Health monitoring of cracked concrete structure by impedance approach

Abstract

Cracks/damages in concrete structures are the core concern for reduction of service life of infrastructures. Therefore, the effective technique is required for the prevention of cracks growth to improve the durability of structures. The cracks growth can be minimised by the incorporation of bacteria in the cementitious materials. The development of calcium carbonate heals the cracks automatically without any kind of human effort. The health of structures can be monitored and the presence of damages/cracks can be determined using various structural health monitoring techniques. In this paper, the research is focused on the monitoring of concrete cubes to explore the effect of bacteria. Two types of cube specimens were considered such as control concrete and bacterial concrete cubes, respectively. The six cubes of control concrete and six cubes of bacterial concrete of dimension 150 × 150 × 150 mm were cast. The compressive load of 300 kN was applied on control concrete cubes and bacterial concrete cubes to induce the incipient cracks/damages.

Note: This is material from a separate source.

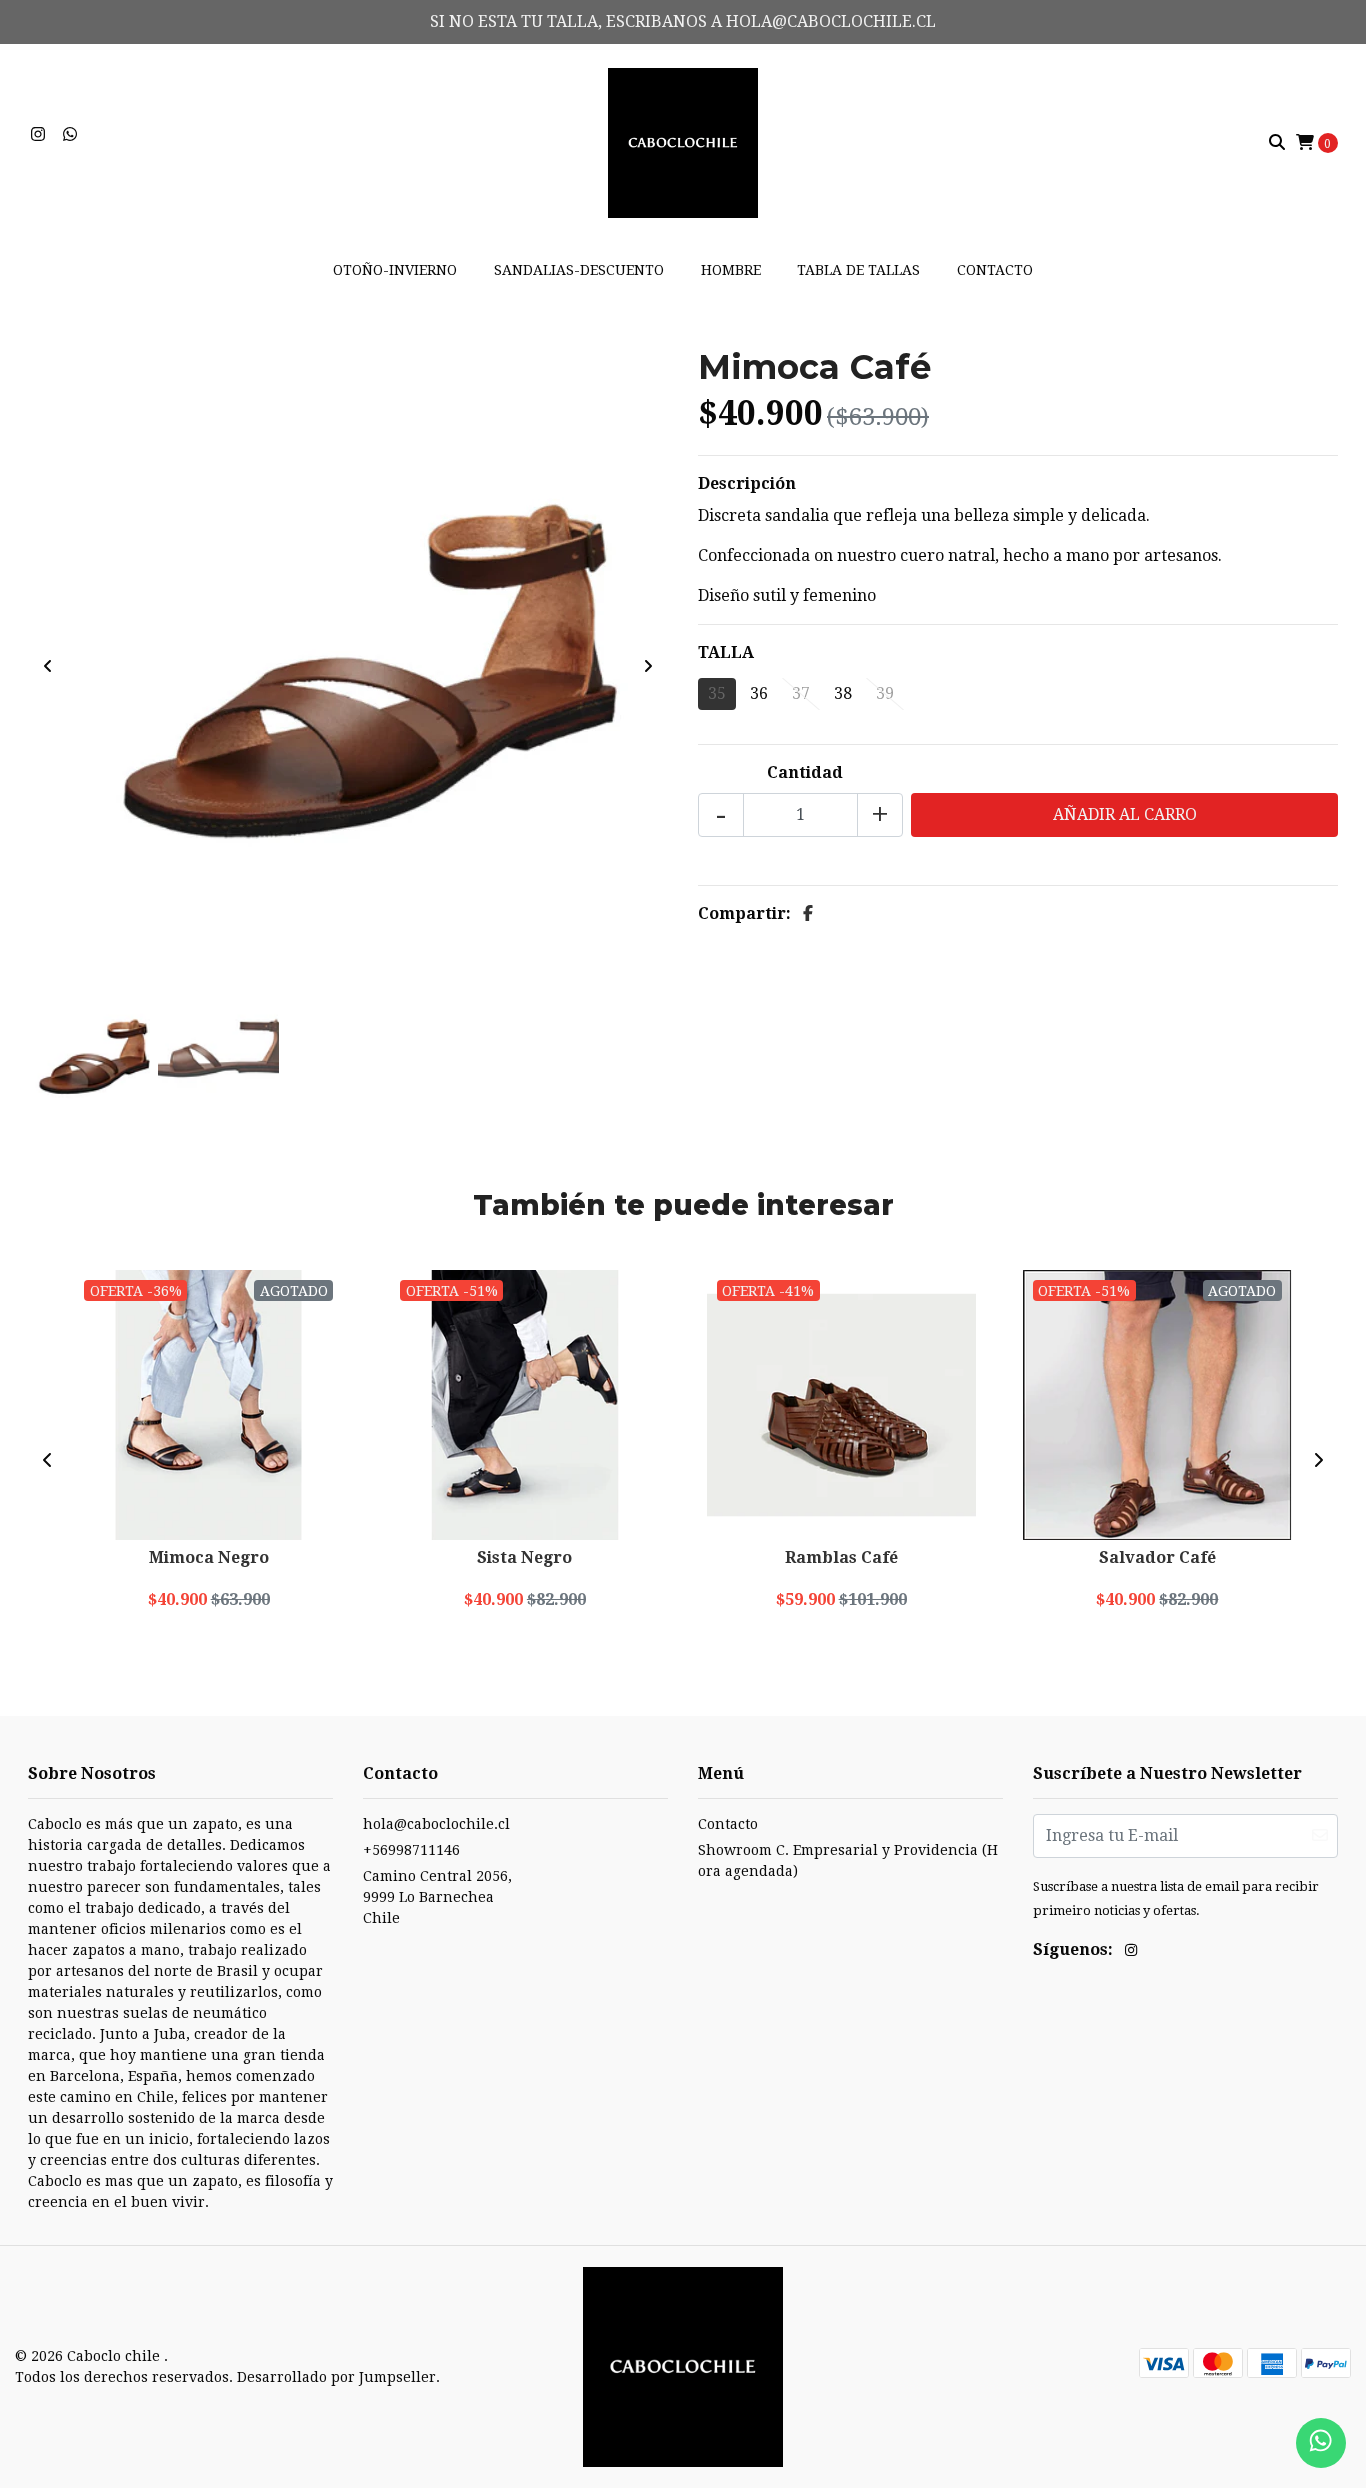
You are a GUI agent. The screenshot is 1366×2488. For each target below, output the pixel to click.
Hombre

After inducing the damages in the cubes, these cubes were tested after 7 days and 28 days curing. It was observed that the compressive strength of bacterial concrete was increased with respect to the control concrete by 19 % and 23 % at 7 and 28 days, respectively. The Electro-Mechanical Impedance (EMI) technique was used for monitoring the development of strength in both the cubes continuously. Piezo-ceramic lead Zirconate Titanate (PZT) patches were used to extract the signature. Admittance signatures were determined to access the health of cube specimens. Any deviation in signature from the healthy state that is baseline signature designates the change in compressive strength of concrete cubes. The increased strength was quantified in terms of signature change. The proposed investigation is applicable for monitoring of bacterial concrete structures. The research paper will be resulted new research directions and develop sustainable advancements in concrete technology.